Let’s assume the Mayan doomsday prophecies are true and the world actually does go tits up at the end of this year. You are one of the few remaining survivors in a now dead world. What skill sets do you possess that would help ensure your survival in this harsh, new reality and how would you leverage those to your advantage?

Man, at the end of the world, I have few skills at all that would be useful. I could use a firearm, I could help support people. I could fight, I guess. But I’d be more ready to sacrifice myself for the good of my family and friends than anything else. We’ll say ‘take orders’ is my best quality. 

Out of all the characters you’ve created, is there one in particular with whom you most closely identify? What is it about this character that seems to resonate with you and how did he/she come about?

I like "El Aire", El Rey del Cielo, from my upcoming "Pit Fighters" combat sports series. El Aire is everything I used to want to be in my youth: A masked Mexican luchador.

Truth is, when I graduated from college, I wanted to travel to Mexico and train in lucha libre. El Aire was to be my masked persona.

Alas, it was not to be. I blew out my knee roughhousing with some friends of mine and had to have surgery. That pretty much put me on the sidelines for a while.

When I did train very briefly, I never, ever wanted to do it again. Never in my life had my entire body hurt from head to toe from the training that I did. I was also hoping to start a family and get married, and decided to learn to wrestle for very small paydays was not worth it. So I walked.

Instead, I could live through El Aire and have all the fun I imagine a luchador might have in the world of pro-wrestling.

It’s so strange to look back at how it all played out now. 

You’re walking through a cemetery at night and an apparition appears among the labyrinth of headstones. This spirit informs you that that it has the power to grant you a single wish with no unforeseen consequences resulting from said wish. The only stipulation is that you cannot personally benefit from what you ask for. What would that wish be?

Easy. A good and happy life for my daughter. 

You’re from Texas so maybe you can give me an insider’s perspective. Why do you think so many zombie novels have the first outbreaks of an undead uprising occur in that state?

That’s a good point. JL Bourne’s "Day by Day Armageddon" and Joe McKinney’s "Dead City" are just a few that come to mind. It’s a good spot to start a story, I imagine. Lots of fun cities for mayhem. Great culturual diversity as well, so you can get different points of views. 

We’re coming down to the wire now. Are there any questions you wish I would’ve asked but didn’t? And feel free to provide the answer. That’s right. At 6 Demon Bag, we give you the opportunity to interview yourself.

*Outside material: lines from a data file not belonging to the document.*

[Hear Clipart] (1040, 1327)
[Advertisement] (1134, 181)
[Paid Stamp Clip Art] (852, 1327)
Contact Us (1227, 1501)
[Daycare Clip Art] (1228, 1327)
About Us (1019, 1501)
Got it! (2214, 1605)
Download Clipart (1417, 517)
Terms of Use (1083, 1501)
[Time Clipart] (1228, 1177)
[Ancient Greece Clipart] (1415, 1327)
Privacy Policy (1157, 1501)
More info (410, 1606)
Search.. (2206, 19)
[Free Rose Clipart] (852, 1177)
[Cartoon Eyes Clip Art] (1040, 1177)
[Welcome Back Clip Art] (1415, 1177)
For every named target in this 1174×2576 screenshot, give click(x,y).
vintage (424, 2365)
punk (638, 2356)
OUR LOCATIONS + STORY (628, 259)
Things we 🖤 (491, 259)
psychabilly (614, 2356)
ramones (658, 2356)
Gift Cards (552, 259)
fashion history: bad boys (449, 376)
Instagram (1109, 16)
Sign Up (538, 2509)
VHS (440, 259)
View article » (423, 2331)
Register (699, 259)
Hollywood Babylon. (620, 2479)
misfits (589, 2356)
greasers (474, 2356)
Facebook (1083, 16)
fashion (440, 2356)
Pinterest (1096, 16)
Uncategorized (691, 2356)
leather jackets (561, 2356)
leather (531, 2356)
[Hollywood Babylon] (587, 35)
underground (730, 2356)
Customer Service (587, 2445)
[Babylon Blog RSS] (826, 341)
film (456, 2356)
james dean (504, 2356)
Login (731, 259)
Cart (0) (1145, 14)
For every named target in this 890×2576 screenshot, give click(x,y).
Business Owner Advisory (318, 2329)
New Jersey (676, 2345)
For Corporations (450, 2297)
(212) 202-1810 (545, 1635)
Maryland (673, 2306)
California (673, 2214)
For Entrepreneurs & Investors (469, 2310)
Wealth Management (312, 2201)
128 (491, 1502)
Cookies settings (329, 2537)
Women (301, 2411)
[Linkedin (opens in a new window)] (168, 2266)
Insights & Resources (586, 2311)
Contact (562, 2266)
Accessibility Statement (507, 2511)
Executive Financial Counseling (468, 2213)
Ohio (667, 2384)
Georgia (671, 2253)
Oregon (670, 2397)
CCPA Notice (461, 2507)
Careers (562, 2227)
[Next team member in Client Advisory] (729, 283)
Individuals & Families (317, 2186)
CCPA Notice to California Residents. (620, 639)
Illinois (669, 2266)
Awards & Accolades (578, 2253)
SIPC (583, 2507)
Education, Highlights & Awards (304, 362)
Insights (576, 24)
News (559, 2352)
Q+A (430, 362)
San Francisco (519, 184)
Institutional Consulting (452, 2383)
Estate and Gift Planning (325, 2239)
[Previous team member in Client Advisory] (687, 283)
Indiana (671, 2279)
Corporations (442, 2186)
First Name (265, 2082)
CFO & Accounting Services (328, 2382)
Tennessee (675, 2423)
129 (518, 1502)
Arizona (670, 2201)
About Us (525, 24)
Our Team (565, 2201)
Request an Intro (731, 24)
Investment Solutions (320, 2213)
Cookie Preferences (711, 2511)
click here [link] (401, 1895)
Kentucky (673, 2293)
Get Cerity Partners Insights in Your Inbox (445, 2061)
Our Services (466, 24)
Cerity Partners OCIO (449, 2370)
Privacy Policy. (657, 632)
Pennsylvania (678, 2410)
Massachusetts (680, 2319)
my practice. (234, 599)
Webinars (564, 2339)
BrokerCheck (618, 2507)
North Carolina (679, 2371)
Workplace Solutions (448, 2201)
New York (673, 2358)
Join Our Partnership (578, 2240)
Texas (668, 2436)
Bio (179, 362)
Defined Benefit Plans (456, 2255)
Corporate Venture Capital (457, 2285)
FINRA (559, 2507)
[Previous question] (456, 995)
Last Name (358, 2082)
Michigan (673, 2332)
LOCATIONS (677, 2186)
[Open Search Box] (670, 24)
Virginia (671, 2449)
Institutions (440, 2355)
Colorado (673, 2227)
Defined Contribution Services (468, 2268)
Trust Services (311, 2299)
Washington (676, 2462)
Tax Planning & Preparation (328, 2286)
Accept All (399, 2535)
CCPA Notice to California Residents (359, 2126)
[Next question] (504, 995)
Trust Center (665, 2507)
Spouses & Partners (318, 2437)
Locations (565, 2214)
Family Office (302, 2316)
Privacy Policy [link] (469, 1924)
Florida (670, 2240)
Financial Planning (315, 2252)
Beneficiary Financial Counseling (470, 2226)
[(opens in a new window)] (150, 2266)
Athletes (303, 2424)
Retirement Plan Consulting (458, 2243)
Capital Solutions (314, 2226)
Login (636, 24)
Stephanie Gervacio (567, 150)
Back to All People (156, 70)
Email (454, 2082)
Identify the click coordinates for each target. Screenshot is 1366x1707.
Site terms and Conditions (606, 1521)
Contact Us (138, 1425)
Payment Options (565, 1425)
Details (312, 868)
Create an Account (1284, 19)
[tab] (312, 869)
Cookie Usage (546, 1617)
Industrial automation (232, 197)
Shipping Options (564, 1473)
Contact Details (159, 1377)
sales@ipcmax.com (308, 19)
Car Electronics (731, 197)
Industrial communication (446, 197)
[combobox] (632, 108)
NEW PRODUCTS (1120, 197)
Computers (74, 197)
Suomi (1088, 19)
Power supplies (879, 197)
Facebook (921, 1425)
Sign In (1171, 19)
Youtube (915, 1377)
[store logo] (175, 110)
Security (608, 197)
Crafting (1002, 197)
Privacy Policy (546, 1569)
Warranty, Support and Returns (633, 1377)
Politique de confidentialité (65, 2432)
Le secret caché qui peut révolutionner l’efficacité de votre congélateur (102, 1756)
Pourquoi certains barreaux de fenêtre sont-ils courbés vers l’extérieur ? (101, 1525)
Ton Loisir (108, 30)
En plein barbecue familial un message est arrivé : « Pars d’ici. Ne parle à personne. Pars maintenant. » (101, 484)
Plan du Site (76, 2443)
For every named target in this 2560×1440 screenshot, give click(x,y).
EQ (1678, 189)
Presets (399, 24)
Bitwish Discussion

Q – Why have you not given up writing? A – There’s just too many bad ass stories in my head for me to stop.

Q – Tell us about your most recent outings. A- ‘Codename: La Lechusa" is an action/adventure story featuring a single mother who is also an assassin on the side. It’s a great superhero story with a real edge to it.

"Big Cat" is an 80s inspired horror story that revolves around two friends and the conflict that erupts between them when a female friend who was attacked by the cat prompts them into hunting down the beast.

Since you got your feet wet by interviewing yourself on that last so-called question, I’m leaving the wrap up in your capable hands. While I jaunt down to the store for a pack of smokes and microwave burrito, feel free to seize control. Anything at all you want to talk about or promote is fair game; the forum is yours. Ready … GO!

You can network with me via my personal website, There you’ll find my Twitter, Facebook, and YouTube account. Check out the book trailers for all my books at the YouTube page. They are some of the best low (read: no) budget trailers you’ll see on the net.
Also, check out my Blog page for great reviews, interviews, and commentary on all things zombies, blood, and fights. You can find all these links at

Thanks for this opportunity, William!

And thank you, Bowie! It has been a true honor having this opportunity to pick your brain.